Just like us our senior pets also suffer from osteoarthritis. Roscoe is a 13 year old Australian Silky Terrier who is currently on a treatment program for his osteoarthritis. Roscoe has always had a luxating patella (this is where the knee cap can move from the groove it is situated in) but his degree of luxation did not warrant surgery to fix the problem. In December 2006 Roscoe also damaged his anterior cruciate ligament but is was decided that due to his size he may be able to be treated medically rather than having surgery on his injured hind leg.
Roscoe was treated with a course of injections which increase the blood supply and circulation to his joints as well as having a Joint Guard supplement added to his food. Joint Guard contains Glucosamine and Chondroitin which also aids in cartilage regeneration and reducing the pain in arthritic joints. As Roscoe has also been a very active dog his owner needed to reduce the amount of pressure he was putting on his joints so he was strictly confined for several weeks to aid in the healing of his ligament.
Roscoe recently visited the clinic as he was beginning to show signs of stiffness and soreness in his hind legs again. Dr Raj suggested that radiographs should be taken of both of his knees to see what degree of osteoarthritis was present in his joints. Roscoe was anaesthetised for the procedure so that he remained still so that proper views could be taken of his knees. He was placed on an intravenous fluid drip throughout the procedure and while he was recovering from the anaesthetic because the drip would maintain his blood pressure as well as support his kidney function by ensuring there was adequate blood flow to them. Nurse Lauren closely monitored Roscoe's vital signs while he was asleep under the anaesthetic.
Dr Raj found that on the radiographs he could see some arthritic changes to the bones around the joint which is due to the rupture of his anterior cruciate ligament. His stifle joint was swollen and there was significant muscle wasting in his hind leg as he was not using the leg as much as he should.
Roscoe was treated with a non-steroidal anti inflammatory injection and his owner is now taking him swimming in order to build up the muscles in his injured leg.
One in five dogs suffers from osteoarthritis and the signs are often subtle because our pets are very good at masking their pain. The early signs of osteoarthritis are stiffness, difficulty walking, difficulty climbing stairs, lagging behind on walks and difficulty rising.

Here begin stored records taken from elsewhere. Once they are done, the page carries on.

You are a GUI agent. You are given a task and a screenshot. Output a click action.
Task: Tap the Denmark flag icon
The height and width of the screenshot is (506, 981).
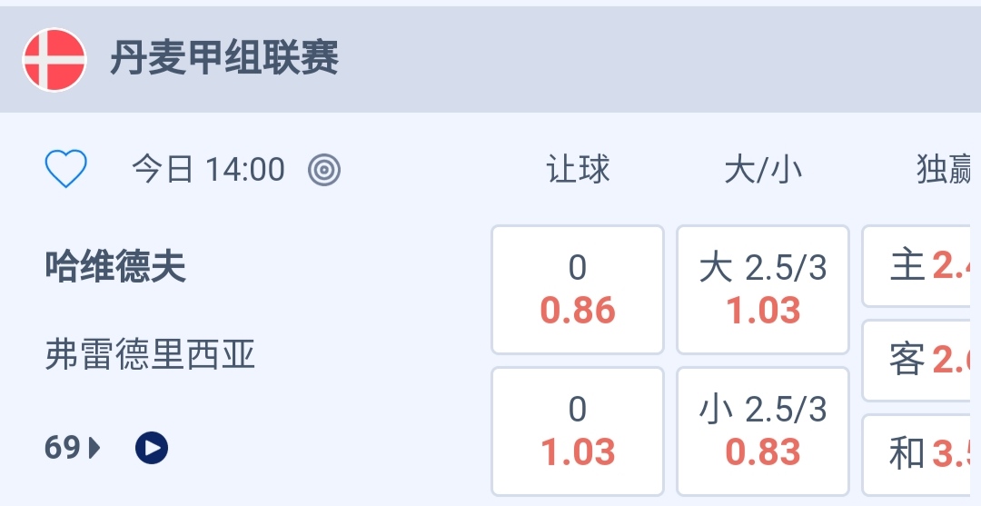55,60
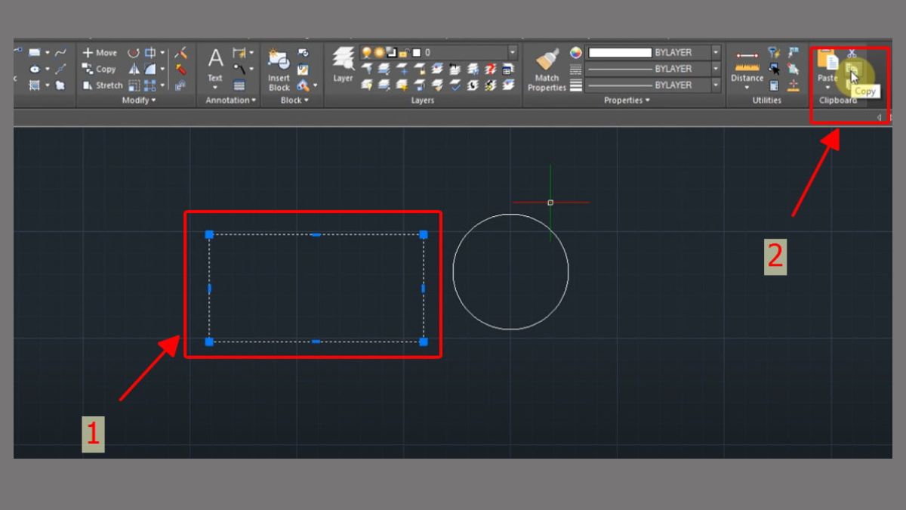This screenshot has height=510, width=906.
Task: Select the highlighted rectangle in the drawing
Action: (x=313, y=235)
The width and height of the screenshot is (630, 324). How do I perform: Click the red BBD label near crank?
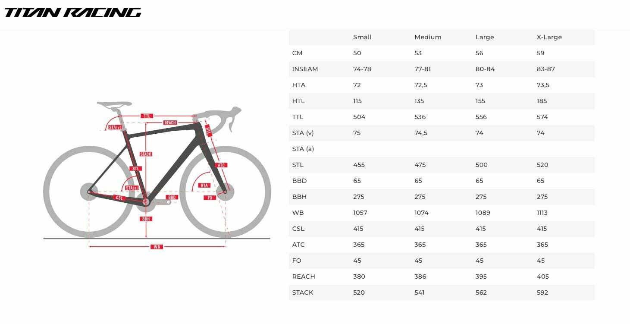pos(172,197)
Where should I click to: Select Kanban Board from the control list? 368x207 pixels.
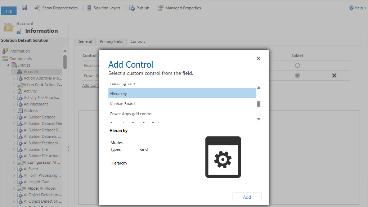(x=122, y=104)
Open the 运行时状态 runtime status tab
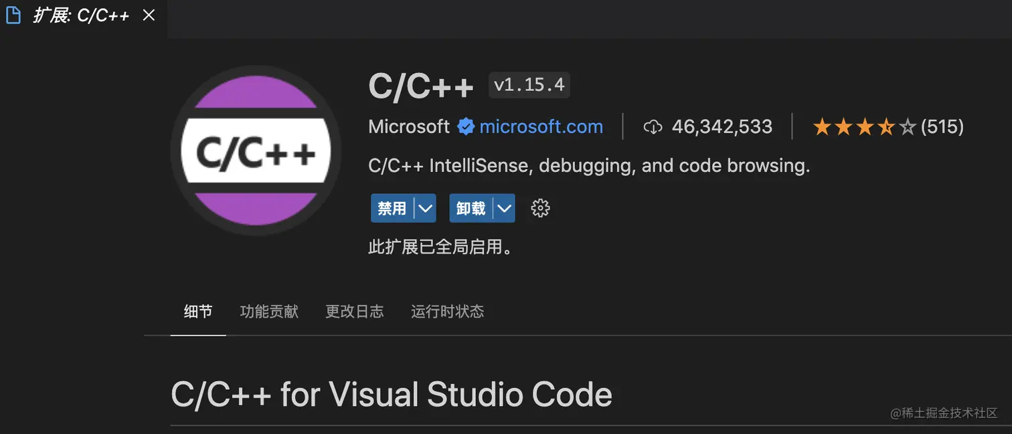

Tips to Managing Osteoarthritis
Weight Loss - osteoarthritis problems can be greatly alleviated in pets carrying too much weight simply by shedding some of these unneeded kilos.
Pentosan/Cartrophen - These injectable medications are given as an initial course and then ongoing therapy. They stabilise joint membranes, help joint cartilage repair and improve joint lubrication. They provide significant improvement in a high percentage of arthritis patients with minimal, if any side effects.
Non- steroidal anti-inflammatory drugs - These are similar to anti-arthritic drugs in humans but specifically formulated to dogs and cats. These medications reduce inflammation and help significantly with pain, and in the vast majority of animals can be given long term with minimal, if any side effects. N.B. dogs and cats often experience serious side effects with human preparations and these should not be given to your pet.
Nutriceuticals - Food products that have "pharmaceutical" affects for example Joint Guard and Hills Canine J/D. Recently released trials are now showing that 70% or better of pets with arthritis will respond significantly to the use of these products. Joint Guard contains Glucosamine and Chondroitin which help to reconstruct the damaged joints and block the enzymes that break down cartilage.
Exercise - It is very important to keep arthritic joints moving so regular moderate exercise is encouraged. However we do not want these joints over-worked so the tennis ball may need to be retired. For really sore joints or post-trauma or surgery we encourage swimming and physiotherapy. Passive joint manipulation and massage can be very helpful especially at times of discomfort eg first thing in the morning.
Home Comforts - Keeping our four legged friends warm, especially at night is important. This may be the time to invest in a cat vest, doggy jacket, special dog rug and / or extra heating for our pets sleeping quarters.
Other Options - Acupuncture and chiropracty are useful in some cases, but treatment responses and duration can be variable.
Surgery can be an excellent option in some cases such as total hip replacements, excisional arthroplasty, joint denervation and arthroscopic procedures. All procedures are now available in Melbourne.